Burlap is often used to make packaging as sacks and bags to ship goods like potatoes, corn, coffee, flour, beans, and even money.

When I think about Nebraska, I think about agriculture and land. When I think about agriculture and land, I think about food, life, money and burlap sacks.

I purchased a 100 burlap sacks and applied numerous layers of white glue on them, sculpting each one with my hands to create open containers. When dry, the sacks seemed filled up, while actually, they were empty.

When spending a week in Nebraska City, at the KHN Art Residency, I went around Nebraska City and placed the 100 empty sacks in eight public locations and one private farm.

The installation caught the eye of passers-by who stopped for a conversation. In doing so, they became a part of the project. I documented the sacks and the people on film, slides and video footage.

 

I was seeking to introduce new visual elements to a familiar landscape. I found out that not only that the sacks had changed the sites on which they were placed but that the sacks by themselves on their expression and concept had constantly been evolved.
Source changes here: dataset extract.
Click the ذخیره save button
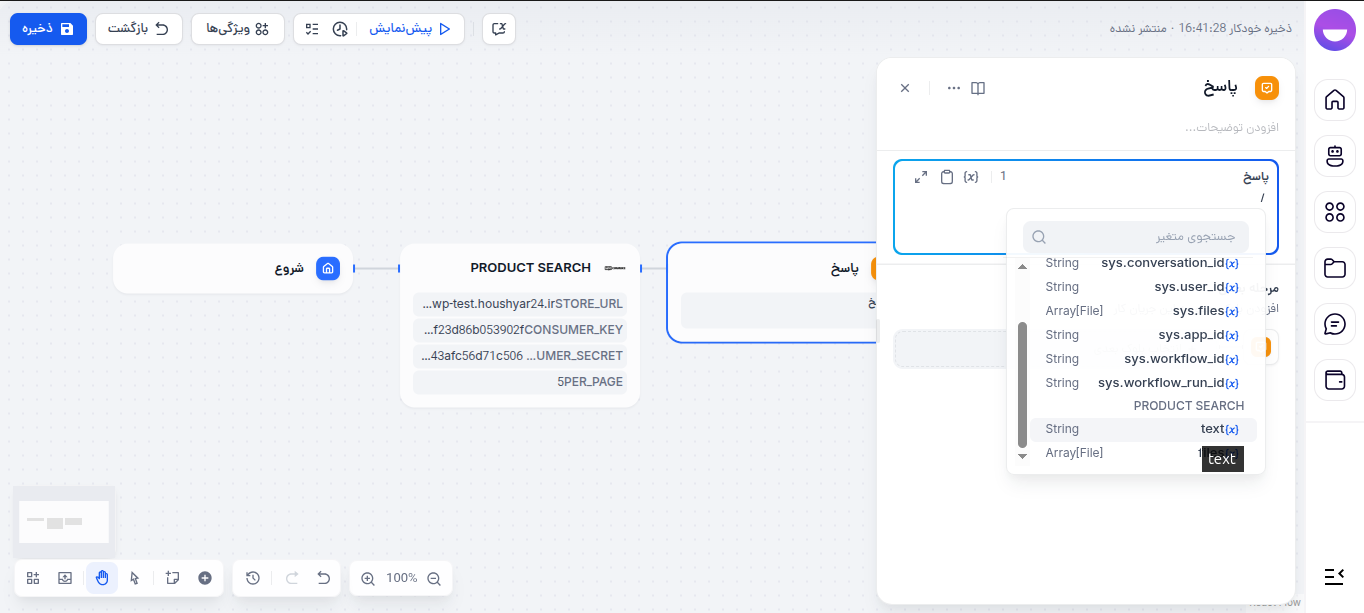 48,29
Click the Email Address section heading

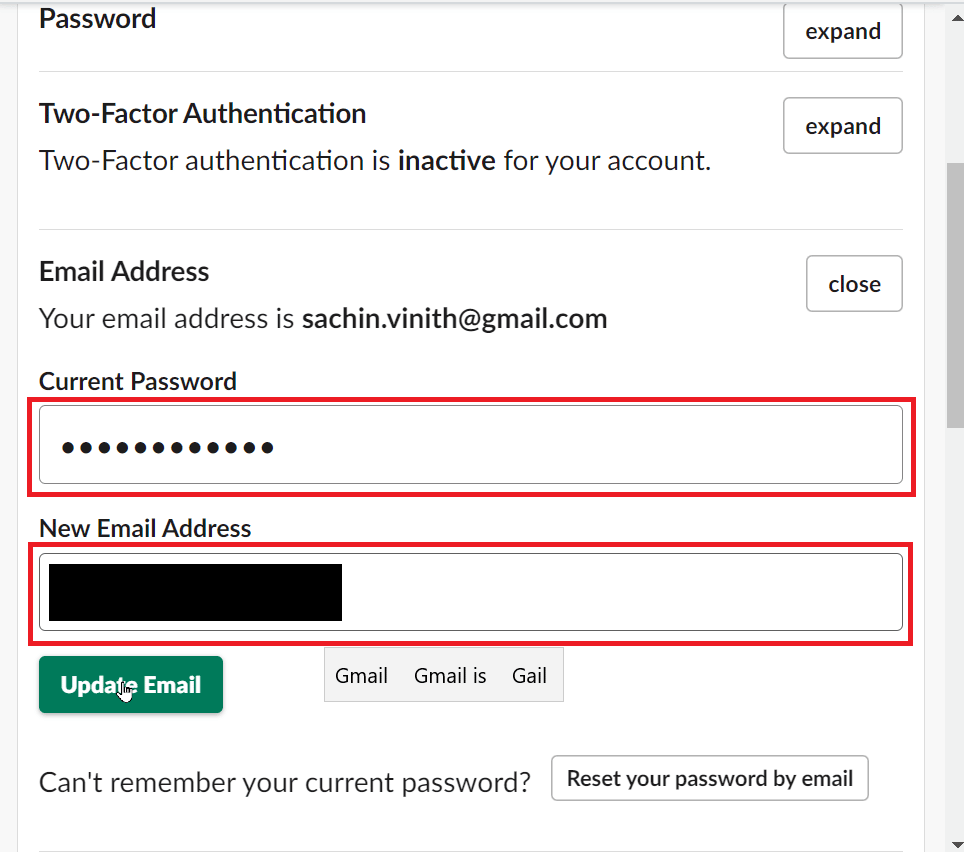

Placed at the shore by the Missouri River the sacks became exciting vessels filled with a spirit of adventure; On the stairs of the 1868 building of Farmers Bank they contained golden coins; By the corn fields they held the crop of a long working day in the sun; By the farm of Cathy and Jerry Smith they became a food source for the cattle, and by MRB Lewis and Clark Visitor Center they were ready to be placed inside the boat to sail in search of exotic lands.

 

 

 

In every site the sacks lost some of their “function” but somehow maintained a recognizable “fiction”, suggesting a vision of a world as a continuum.

In this project objects and landscapes are conceived of both as discrete and stable things and as dynamic entities. They seem able to pass beyond their own physical boundaries to share some of each other’s attributes.

The photos and the video, documenting the project, portray an environment where everything affects the significance of everything else, while elements, concepts, and functions are constantly in flux.